Scientific classification
- Kingdom: Animalia
- Phylum: Chordata
- Class: Amphibia
- Order: Anura
- Family: Rhacophoridae
- Genus: Pseudophilautus
- Species: †P. variabilis
- Binomial name: †Pseudophilautus variabilis (Günther, 1858)
- Synonyms: Ixalus variabilis Günther, 1858 Rhacophorus variabilis (Günther, 1858) Philautus variabilis (Günther, 1858)

= Pseudophilautus variabilis =

- Authority: (Günther, 1858)
- Conservation status: EX
- Synonyms: Ixalus variabilis Günther, 1858, Rhacophorus variabilis (Günther, 1858), Philautus variabilis (Günther, 1858)

Extinct species of amphibian

Pseudophilautus variabilis, also known as the variable bush frog or variable bubble-nest frog, was a species of frog in the family Rhacophoridae. This now extinct species was endemic to Sri Lanka. Despite extensive searches in recent times, it is only known from collections prior to 1858. The reasons for its disappearance are unknown but probably involve habitat loss.
════════════════
- _Tasks to carry out_
• a. Please rewrite the paragraph of the species text that begins "Pseudophilautus variabilis, also known as" as a short bulleted list that keeps its main facts.
• b. According to the species text, which country was this frog endemic to?
• c. From the species text, copy the lines between "- Authority: (Günther, 1858)" and "1858), Philautus variabilis (Günther, 1858)", inclusive, swapping "EX" for "Extinct".

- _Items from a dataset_
════════════════
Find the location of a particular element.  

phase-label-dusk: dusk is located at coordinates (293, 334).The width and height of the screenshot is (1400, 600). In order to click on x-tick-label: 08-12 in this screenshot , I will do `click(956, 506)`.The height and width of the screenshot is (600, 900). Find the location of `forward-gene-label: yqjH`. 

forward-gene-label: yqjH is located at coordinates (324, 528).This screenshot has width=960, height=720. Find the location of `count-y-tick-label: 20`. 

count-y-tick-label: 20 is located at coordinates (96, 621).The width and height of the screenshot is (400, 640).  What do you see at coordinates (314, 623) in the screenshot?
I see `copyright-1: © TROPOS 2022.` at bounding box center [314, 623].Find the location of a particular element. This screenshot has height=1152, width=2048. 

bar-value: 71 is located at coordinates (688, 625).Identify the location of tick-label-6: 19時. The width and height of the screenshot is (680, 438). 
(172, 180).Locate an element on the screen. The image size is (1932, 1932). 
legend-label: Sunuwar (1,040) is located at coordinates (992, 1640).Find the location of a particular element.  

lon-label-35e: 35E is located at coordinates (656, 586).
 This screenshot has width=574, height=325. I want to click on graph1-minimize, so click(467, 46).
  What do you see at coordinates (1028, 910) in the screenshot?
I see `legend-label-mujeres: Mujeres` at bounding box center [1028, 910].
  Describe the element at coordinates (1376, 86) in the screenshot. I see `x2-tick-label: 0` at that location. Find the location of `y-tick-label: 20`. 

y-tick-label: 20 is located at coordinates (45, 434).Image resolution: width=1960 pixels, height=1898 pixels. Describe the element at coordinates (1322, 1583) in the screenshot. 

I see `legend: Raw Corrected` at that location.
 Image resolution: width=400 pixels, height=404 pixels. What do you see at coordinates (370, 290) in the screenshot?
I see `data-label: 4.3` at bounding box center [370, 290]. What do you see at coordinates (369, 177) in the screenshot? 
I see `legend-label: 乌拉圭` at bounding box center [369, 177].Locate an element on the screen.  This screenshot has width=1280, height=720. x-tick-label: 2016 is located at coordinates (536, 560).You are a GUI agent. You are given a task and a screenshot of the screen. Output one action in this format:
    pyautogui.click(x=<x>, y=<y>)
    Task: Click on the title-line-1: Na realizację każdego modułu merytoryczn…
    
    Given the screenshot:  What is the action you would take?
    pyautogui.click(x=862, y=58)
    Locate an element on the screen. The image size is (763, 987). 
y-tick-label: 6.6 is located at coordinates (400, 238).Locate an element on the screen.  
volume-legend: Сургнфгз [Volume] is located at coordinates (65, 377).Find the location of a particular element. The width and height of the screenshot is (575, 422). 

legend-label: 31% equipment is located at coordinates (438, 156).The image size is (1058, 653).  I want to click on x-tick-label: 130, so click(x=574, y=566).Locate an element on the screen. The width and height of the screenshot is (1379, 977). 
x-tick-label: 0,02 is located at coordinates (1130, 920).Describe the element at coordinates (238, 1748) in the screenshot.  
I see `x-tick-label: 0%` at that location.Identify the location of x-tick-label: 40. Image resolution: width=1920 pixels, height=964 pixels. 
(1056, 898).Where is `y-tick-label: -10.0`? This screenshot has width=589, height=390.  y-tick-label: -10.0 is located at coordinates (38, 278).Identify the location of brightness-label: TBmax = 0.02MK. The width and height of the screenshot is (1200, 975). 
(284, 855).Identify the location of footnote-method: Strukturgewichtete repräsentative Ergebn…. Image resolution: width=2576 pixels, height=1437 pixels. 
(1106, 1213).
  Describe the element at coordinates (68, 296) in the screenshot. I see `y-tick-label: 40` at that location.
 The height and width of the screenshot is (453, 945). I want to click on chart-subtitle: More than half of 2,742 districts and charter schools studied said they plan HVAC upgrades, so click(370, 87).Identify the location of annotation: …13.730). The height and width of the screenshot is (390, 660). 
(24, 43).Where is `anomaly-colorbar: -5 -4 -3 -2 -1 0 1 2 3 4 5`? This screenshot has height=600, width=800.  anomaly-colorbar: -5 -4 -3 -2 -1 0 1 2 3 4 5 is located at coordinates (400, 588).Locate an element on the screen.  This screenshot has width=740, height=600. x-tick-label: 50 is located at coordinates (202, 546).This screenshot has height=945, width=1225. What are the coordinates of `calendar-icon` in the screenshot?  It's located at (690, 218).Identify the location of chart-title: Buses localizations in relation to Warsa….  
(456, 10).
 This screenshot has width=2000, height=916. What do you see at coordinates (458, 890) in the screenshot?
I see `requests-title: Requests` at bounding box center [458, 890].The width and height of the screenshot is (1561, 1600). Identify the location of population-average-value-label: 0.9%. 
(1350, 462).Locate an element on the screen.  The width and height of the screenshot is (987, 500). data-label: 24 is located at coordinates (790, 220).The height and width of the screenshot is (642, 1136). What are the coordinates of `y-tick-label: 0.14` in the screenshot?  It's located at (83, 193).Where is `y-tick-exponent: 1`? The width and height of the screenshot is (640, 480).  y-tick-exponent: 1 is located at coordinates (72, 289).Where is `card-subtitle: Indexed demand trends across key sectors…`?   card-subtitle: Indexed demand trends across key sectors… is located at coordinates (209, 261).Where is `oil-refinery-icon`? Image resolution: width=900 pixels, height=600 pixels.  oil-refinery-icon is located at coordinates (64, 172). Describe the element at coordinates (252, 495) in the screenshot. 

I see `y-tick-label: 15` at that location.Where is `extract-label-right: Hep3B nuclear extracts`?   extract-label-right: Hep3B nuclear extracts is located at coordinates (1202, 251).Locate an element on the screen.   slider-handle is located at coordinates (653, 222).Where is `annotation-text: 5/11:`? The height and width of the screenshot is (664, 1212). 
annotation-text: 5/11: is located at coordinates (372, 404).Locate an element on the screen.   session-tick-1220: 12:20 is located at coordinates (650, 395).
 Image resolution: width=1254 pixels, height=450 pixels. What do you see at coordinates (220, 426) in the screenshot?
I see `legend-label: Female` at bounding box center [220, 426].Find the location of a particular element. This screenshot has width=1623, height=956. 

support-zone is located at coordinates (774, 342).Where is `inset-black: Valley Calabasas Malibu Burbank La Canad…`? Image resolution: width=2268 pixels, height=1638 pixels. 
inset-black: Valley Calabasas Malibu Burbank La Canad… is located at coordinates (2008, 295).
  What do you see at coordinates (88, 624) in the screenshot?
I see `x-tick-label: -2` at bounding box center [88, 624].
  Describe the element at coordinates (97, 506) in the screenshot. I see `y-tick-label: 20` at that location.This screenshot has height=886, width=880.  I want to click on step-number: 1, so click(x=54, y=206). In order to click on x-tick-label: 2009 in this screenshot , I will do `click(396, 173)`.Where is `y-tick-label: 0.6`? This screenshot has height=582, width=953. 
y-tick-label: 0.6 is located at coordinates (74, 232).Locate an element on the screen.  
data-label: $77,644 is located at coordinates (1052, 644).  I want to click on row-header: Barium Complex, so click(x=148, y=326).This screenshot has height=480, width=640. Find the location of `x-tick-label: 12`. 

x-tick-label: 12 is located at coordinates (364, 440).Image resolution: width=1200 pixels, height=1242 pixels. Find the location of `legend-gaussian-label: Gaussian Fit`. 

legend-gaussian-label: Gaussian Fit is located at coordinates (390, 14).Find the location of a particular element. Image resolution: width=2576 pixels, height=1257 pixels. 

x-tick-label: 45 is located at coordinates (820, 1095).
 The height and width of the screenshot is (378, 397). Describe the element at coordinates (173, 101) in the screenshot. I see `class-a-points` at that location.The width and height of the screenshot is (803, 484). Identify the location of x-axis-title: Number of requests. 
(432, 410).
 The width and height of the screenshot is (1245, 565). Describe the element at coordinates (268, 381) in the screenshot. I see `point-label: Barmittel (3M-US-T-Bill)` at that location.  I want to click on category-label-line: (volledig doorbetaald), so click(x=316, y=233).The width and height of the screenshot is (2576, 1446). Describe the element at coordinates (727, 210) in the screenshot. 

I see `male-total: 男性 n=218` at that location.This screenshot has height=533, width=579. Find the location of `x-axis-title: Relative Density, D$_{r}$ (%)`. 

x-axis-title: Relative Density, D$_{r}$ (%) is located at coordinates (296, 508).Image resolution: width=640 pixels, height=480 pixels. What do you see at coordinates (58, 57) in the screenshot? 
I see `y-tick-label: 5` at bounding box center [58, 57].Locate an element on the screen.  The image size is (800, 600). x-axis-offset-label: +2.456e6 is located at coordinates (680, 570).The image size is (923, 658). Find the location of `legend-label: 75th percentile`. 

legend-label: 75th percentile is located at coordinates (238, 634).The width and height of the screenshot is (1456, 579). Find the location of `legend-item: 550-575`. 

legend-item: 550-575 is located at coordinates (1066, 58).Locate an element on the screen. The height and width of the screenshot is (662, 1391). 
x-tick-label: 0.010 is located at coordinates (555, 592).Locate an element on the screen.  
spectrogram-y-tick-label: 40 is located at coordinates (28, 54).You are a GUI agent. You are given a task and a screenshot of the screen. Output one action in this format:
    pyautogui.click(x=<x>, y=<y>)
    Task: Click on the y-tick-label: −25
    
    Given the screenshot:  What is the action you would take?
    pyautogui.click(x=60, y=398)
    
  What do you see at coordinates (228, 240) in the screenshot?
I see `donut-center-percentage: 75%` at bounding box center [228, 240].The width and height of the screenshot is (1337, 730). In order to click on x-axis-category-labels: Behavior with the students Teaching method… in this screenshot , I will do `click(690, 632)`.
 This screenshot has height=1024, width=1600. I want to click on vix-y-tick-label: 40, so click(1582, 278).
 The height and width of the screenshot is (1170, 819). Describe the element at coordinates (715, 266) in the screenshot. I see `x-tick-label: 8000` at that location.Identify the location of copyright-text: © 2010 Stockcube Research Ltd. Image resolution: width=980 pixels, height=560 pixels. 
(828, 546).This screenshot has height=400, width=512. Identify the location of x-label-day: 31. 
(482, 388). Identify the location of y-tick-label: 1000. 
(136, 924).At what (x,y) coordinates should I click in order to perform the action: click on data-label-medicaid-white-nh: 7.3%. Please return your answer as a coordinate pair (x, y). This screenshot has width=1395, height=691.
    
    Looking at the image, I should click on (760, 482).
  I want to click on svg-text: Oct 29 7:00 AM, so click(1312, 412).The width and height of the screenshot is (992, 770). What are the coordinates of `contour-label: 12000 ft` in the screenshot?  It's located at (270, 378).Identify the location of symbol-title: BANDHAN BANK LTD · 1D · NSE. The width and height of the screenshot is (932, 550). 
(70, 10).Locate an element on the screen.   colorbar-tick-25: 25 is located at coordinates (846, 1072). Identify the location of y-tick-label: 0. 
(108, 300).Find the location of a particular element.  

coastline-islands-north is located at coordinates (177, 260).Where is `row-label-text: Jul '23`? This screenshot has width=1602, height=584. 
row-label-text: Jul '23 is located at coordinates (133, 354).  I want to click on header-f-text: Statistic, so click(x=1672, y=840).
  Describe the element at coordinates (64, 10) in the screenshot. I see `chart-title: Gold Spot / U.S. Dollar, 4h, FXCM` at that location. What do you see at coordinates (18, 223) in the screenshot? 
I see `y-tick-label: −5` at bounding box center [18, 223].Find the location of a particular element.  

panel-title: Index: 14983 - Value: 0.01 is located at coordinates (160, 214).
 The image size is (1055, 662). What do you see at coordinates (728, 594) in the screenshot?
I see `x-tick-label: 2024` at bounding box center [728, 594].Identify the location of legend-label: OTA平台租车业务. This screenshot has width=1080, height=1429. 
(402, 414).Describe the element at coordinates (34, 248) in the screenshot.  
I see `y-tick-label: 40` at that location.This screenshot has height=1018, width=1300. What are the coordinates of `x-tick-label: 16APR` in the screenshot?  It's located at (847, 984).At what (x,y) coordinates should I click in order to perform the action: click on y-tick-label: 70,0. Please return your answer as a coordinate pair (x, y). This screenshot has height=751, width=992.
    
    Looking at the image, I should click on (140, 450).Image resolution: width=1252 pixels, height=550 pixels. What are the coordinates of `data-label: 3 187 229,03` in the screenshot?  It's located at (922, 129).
════════════════
- _Task answers_
• a.
- Also called the variable bush frog or variable bubble-nest frog
- A frog in the family Rhacophoridae
- Now extinct and was endemic to Sri Lanka
- Known only from collections made before 1858, despite extensive recent searches
- Reasons for its disappearance are unknown but probably involve habitat loss

• b. Sri Lanka.

• c.
- Authority: (Günther, 1858)
- Conservation status: Extinct
- Synonyms: Ixalus variabilis Günther, 1858, Rhacophorus variabilis (Günther, 1858), Philautus variabilis (Günther, 1858)